Since many homeowners remodel using borrowed money, tighter credit means
it's also harder for many homeowners to afford big projects. Still, American
homeowners will spend an estimated $166 billion on remodeling this year,
according to the Harvard housing center.
Nationally, returns for all major home-improvement projects are fetching
70 cents on the dollar, according to a Remodeling magazine survey of real-estate
professionals conducted late last year. That's down from 80 cents in 2004.
Back then, a minor kitchen remodel cost an average $15,300 and recovered
an estimated 93% if the home was resold within a year. Today, a similar
remodel costs $21,100 and would recoup only about 83%.
This doesn't mean all remodeling is a waste of money. Home improvements
that help a property stand out in a glut of newly built houses and foreclosed
properties are most likely to pay off now, as are those that make a house
lower-maintenance or more energy-efficient.
"Make the outside of the house look really great so that people fall
in love between getting out of the car and the front door. That is money
that is worth spending," says Diane Saatchi, senior vice president
at the Corcoran Group real-estate agency, who sells high-end properties
in the Hamptons of New York's Long Island.
Freshly painted trim and new hardware also help a home show well, says Ms.
Saatchi. And landscaping, including well-manicured trees and shrubs, can
help older homes compete against new ones that lack mature vegetation, she
says.
New windows and doors and siding help homes look well-tended and spiffy
from the street. They also help make houses more energy-efficient, which
increasingly matters to buyers grappling with rising fuel and air-conditioning
costs, experts say.
Some elaborate remodels, though, may actually make your home harder to sell,
says New Mexico builder Lonny Rutherford. He notes that lenders are nixing
higher-than-normal appraisals, and that many buyers are looking for a deal.
Even if someone wanted to pay extra, they "would have a hard time financing
the house unless they have a lot of cash," he says.
Inferior remodeling work may be worse than none at all. Cheap cabinets and
poor workmanship won't fool buyers as they might have a few years ago, when
many had to make snap decisions about buying a house, says Anslie Stokes,
a real-estate agent in Washington, D.C.
"Buyers can spot shoddy renovations, and they aren't willing to pay
for it anymore," Ms.
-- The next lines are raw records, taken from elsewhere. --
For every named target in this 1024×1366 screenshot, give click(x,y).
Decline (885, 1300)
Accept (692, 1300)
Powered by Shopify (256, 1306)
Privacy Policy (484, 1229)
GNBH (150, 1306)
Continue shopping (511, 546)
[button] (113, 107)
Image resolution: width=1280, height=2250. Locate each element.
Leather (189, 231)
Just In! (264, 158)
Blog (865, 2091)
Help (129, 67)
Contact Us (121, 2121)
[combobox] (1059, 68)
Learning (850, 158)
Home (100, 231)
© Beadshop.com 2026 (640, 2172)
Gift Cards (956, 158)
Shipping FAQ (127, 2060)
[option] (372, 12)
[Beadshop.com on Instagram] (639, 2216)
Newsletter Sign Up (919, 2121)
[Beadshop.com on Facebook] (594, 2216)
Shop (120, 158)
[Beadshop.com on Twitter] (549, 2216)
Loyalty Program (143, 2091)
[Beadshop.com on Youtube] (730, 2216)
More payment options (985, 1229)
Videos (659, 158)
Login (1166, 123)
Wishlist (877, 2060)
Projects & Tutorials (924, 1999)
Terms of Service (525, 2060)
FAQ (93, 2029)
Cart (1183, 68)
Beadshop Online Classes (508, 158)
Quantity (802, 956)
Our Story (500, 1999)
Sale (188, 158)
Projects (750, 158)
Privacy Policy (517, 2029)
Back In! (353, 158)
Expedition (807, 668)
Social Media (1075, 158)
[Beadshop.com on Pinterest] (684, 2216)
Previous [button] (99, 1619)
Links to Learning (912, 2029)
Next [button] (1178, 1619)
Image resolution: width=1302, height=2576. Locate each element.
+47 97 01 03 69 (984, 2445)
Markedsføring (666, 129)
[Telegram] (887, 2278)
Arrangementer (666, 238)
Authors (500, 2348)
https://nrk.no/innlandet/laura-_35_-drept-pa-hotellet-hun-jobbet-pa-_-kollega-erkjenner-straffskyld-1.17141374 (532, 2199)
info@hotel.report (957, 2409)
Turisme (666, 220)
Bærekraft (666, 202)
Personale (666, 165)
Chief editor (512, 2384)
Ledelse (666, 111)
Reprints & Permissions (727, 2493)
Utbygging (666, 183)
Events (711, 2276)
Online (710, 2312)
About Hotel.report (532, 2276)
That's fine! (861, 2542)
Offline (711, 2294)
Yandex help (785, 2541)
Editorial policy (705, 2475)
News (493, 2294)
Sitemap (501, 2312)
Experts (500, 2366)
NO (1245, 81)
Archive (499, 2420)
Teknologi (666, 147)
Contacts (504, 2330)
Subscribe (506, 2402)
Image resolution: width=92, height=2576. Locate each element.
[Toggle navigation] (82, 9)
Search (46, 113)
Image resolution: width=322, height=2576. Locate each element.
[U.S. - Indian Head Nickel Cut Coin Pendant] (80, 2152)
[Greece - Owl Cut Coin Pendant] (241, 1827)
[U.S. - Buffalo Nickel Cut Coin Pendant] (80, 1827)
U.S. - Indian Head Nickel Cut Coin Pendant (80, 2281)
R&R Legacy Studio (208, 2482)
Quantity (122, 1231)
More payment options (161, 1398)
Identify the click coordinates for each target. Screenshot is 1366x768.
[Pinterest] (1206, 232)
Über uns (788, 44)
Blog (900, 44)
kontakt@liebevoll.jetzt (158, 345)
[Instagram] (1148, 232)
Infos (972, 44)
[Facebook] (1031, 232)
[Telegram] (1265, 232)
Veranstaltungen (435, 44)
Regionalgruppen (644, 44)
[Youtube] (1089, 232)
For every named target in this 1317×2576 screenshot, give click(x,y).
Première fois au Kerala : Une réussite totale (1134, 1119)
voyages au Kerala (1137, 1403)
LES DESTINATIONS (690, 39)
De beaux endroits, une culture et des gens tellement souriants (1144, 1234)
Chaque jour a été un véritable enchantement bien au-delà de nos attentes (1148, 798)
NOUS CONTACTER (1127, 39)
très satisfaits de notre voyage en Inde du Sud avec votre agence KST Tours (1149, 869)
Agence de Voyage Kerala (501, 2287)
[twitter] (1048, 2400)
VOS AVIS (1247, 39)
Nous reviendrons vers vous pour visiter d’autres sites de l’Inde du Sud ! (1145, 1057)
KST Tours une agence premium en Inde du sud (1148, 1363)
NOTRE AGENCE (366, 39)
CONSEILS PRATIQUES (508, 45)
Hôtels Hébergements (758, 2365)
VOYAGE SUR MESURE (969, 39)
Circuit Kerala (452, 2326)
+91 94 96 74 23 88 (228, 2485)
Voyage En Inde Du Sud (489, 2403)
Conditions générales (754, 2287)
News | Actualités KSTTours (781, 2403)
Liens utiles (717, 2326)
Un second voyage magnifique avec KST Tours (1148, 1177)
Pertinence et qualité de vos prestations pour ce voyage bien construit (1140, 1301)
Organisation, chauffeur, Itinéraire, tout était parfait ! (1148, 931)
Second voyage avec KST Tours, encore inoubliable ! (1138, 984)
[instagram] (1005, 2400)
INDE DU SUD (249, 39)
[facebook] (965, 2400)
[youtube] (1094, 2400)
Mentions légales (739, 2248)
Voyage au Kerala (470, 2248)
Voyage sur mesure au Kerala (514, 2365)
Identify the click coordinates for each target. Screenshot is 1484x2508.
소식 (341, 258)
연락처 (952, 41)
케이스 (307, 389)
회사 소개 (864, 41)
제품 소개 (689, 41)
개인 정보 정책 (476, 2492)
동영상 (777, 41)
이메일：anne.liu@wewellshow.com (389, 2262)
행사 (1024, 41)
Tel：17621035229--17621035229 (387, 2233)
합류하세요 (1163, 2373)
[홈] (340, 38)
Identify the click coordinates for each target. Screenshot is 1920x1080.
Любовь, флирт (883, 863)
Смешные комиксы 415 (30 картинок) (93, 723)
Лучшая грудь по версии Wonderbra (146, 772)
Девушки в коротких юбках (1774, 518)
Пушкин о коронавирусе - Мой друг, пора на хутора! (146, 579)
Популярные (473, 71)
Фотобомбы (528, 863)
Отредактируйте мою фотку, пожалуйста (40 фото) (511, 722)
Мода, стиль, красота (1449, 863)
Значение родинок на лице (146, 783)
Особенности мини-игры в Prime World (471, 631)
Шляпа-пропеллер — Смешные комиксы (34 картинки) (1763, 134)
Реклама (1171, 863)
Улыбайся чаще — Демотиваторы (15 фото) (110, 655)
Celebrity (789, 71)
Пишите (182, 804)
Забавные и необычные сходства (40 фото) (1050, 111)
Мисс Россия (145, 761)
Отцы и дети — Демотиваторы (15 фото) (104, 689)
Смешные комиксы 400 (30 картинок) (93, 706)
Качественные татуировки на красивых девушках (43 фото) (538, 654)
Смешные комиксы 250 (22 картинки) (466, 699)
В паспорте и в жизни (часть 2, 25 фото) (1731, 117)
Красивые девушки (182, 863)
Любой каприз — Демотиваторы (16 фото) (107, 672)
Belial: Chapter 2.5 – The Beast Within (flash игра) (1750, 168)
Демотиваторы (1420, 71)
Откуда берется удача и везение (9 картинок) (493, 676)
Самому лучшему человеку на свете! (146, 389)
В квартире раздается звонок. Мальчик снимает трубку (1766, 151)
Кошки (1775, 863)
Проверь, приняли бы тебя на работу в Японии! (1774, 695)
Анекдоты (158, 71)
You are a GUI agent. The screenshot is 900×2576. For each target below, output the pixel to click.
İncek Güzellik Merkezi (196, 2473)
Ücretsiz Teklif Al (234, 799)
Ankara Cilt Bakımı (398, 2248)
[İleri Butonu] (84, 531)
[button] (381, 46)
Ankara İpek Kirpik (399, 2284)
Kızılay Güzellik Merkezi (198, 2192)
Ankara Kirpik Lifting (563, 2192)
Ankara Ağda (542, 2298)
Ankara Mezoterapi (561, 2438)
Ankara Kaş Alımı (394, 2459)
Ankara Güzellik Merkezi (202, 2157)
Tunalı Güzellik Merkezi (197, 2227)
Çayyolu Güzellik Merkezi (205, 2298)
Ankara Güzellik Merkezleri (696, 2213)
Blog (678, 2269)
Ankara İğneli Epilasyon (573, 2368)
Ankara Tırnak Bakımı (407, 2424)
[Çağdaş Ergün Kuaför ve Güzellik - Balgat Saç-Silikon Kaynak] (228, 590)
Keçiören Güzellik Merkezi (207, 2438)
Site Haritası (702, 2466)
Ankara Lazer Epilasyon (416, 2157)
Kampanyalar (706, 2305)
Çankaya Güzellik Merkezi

Stokes says.
Some improvements have regional appeal. Backup power generators bring greater
returns in the West and Southwest, following several seasons of extreme
weather that can knock out electrical power, than in New England. Steel
replacement roofs bring greater returns in wildfire-prone California than
in Iowa or Minnesota, according to the Remodeling magazine survey. As for
interior amenities, home buyers in some high-tech-focused cities find "wired"
homes very desirable, but they aren't in demand everywhere.
"People are looking for broadband access and alarm systems," says
Jim Amorin, a real-estate appraiser in Austin, Texas. "That is almost
getting to be a necessity in my market." He says barbecues, pools and
other home-entertaining amenities are also in demand in his part of the
country. "In downward-trending economies, people spend more time at
home, so they like things that make that more enjoyable."
Despite the real-estate meltdown, some homeowners are still putting their
faith in renovations. Susie Hastings, a 61-year-old homemaker, recently
spent $60,000 upgrading her mother's 1948 four-bedroom house in Farmington,
N.M., for possible resale or rental. Ms. Hastings replaced all the windows
and doors with double-paned energy-efficient ones, redid the stucco exterior
and added a high-efficiency boiler to slice the utility bill. Now she hopes
the house will sell for more than its previous appraised value of $220,000.
"It has made a big difference in the look," she says.